▶ Problem
Print every line of the data exactly as shown.

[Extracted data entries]
=== Begin Enclosure ===
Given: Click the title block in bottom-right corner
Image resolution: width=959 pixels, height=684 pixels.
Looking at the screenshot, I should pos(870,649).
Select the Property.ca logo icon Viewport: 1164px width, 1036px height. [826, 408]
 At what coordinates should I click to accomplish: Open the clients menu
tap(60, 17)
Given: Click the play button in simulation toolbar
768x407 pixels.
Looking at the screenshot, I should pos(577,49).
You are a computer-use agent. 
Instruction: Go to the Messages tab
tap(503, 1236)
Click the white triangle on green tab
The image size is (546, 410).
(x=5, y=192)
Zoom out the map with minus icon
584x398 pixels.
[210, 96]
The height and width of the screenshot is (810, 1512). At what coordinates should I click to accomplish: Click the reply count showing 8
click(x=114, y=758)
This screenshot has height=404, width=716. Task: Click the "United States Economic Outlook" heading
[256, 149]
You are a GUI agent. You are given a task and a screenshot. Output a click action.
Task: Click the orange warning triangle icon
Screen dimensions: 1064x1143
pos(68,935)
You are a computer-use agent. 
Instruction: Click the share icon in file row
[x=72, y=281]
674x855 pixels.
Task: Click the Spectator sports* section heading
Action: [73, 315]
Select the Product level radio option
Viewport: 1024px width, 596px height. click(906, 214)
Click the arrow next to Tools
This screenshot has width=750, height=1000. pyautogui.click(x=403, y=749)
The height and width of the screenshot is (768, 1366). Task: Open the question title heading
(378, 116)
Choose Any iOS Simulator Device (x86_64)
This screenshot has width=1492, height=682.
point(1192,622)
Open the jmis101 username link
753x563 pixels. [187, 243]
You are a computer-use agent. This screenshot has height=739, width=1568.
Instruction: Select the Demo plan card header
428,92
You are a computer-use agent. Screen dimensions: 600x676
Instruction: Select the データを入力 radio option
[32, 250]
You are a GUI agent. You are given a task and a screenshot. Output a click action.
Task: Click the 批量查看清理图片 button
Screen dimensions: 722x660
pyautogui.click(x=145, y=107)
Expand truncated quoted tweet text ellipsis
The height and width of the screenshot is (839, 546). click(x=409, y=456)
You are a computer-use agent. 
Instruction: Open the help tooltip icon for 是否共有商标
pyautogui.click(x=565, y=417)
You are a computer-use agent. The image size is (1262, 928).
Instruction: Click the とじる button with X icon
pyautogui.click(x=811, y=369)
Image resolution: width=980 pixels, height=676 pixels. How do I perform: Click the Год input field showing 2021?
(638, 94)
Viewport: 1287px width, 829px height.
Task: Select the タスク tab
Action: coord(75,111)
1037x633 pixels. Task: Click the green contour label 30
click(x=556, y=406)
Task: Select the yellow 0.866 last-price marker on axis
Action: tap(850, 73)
=== End Enclosure ===
▶ Written response
Given: Click the title block in bottom-right corner
Image resolution: width=959 pixels, height=684 pixels.
Looking at the screenshot, I should pos(870,649).
Select the Property.ca logo icon Viewport: 1164px width, 1036px height. [826, 408]
 At what coordinates should I click to accomplish: Open the clients menu
tap(60, 17)
Given: Click the play button in simulation toolbar
768x407 pixels.
Looking at the screenshot, I should pos(577,49).
You are a computer-use agent. 
Instruction: Go to the Messages tab
tap(503, 1236)
Click the white triangle on green tab
The image size is (546, 410).
(x=5, y=192)
Zoom out the map with minus icon
584x398 pixels.
[210, 96]
The height and width of the screenshot is (810, 1512). At what coordinates should I click to accomplish: Click the reply count showing 8
click(x=114, y=758)
This screenshot has height=404, width=716. Task: Click the "United States Economic Outlook" heading
[256, 149]
You are a GUI agent. You are given a task and a screenshot. Output a click action.
Task: Click the orange warning triangle icon
Screen dimensions: 1064x1143
pos(68,935)
You are a computer-use agent. 
Instruction: Click the share icon in file row
[x=72, y=281]
674x855 pixels.
Task: Click the Spectator sports* section heading
Action: [73, 315]
Select the Product level radio option
Viewport: 1024px width, 596px height. click(906, 214)
Click the arrow next to Tools
This screenshot has width=750, height=1000. pyautogui.click(x=403, y=749)
The height and width of the screenshot is (768, 1366). Task: Open the question title heading
(378, 116)
Choose Any iOS Simulator Device (x86_64)
This screenshot has width=1492, height=682.
point(1192,622)
Open the jmis101 username link
753x563 pixels. [187, 243]
You are a computer-use agent. This screenshot has height=739, width=1568.
Instruction: Select the Demo plan card header
428,92
You are a computer-use agent. Screen dimensions: 600x676
Instruction: Select the データを入力 radio option
[32, 250]
You are a GUI agent. You are given a task and a screenshot. Output a click action.
Task: Click the 批量查看清理图片 button
Screen dimensions: 722x660
pyautogui.click(x=145, y=107)
Expand truncated quoted tweet text ellipsis
The height and width of the screenshot is (839, 546). click(x=409, y=456)
You are a computer-use agent. 
Instruction: Open the help tooltip icon for 是否共有商标
pyautogui.click(x=565, y=417)
You are a computer-use agent. The image size is (1262, 928).
Instruction: Click the とじる button with X icon
pyautogui.click(x=811, y=369)
Image resolution: width=980 pixels, height=676 pixels. How do I perform: Click the Год input field showing 2021?
(638, 94)
Viewport: 1287px width, 829px height.
Task: Select the タスク tab
Action: coord(75,111)
1037x633 pixels. Task: Click the green contour label 30
click(x=556, y=406)
Task: Select the yellow 0.866 last-price marker on axis
Action: tap(850, 73)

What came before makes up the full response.